■ **WHAT THE TASK REQUIRES**
A line below contains "Post Vacancy (43, 2366)", and a later one contains "Interiør (55, 2080)". Repeat both, with every line between them, exactly.

THE RECORDS Start Marker

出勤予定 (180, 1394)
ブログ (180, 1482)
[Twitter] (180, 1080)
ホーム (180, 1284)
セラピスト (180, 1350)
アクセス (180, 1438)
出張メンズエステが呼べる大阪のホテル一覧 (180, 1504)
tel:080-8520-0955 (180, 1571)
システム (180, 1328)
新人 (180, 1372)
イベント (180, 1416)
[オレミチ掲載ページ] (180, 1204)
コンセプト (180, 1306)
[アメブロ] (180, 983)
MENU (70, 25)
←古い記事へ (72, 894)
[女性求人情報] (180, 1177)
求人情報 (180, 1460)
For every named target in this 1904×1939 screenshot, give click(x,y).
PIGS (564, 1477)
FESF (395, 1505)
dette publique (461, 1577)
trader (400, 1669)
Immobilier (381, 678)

THE RECORDS End Marker
THE RECORDS Start Marker

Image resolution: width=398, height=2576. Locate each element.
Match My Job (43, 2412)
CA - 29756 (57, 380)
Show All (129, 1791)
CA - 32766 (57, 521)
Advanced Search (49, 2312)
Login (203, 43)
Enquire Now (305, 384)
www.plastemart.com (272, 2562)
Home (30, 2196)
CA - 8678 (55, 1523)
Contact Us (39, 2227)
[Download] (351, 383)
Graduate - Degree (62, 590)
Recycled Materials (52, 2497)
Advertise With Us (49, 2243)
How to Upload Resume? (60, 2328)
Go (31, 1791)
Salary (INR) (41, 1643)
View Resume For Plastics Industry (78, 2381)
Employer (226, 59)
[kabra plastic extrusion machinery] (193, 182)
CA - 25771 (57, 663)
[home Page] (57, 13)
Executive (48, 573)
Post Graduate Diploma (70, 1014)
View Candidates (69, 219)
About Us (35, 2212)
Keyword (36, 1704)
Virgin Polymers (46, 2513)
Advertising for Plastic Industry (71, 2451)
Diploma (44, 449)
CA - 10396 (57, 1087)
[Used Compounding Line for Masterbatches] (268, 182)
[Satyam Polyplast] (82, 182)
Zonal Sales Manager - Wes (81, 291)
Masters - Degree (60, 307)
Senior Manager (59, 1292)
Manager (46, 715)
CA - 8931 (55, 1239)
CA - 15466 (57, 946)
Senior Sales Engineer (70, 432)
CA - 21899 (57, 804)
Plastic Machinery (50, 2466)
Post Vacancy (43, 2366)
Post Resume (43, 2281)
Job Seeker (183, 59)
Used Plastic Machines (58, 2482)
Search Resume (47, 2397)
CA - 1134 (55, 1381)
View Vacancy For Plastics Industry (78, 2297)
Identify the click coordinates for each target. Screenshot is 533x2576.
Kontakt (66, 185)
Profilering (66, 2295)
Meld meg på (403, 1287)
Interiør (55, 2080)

THE RECORDS End Marker

■ **RESPONSE BELOW**
Post Vacancy (43, 2366)
Post Resume (43, 2281)
Job Seeker (183, 59)
Used Plastic Machines (58, 2482)
Search Resume (47, 2397)
CA - 1134 (55, 1381)
View Vacancy For Plastics Industry (78, 2297)
Identify the click coordinates for each target. Screenshot is 533x2576.
Kontakt (66, 185)
Profilering (66, 2295)
Meld meg på (403, 1287)
Interiør (55, 2080)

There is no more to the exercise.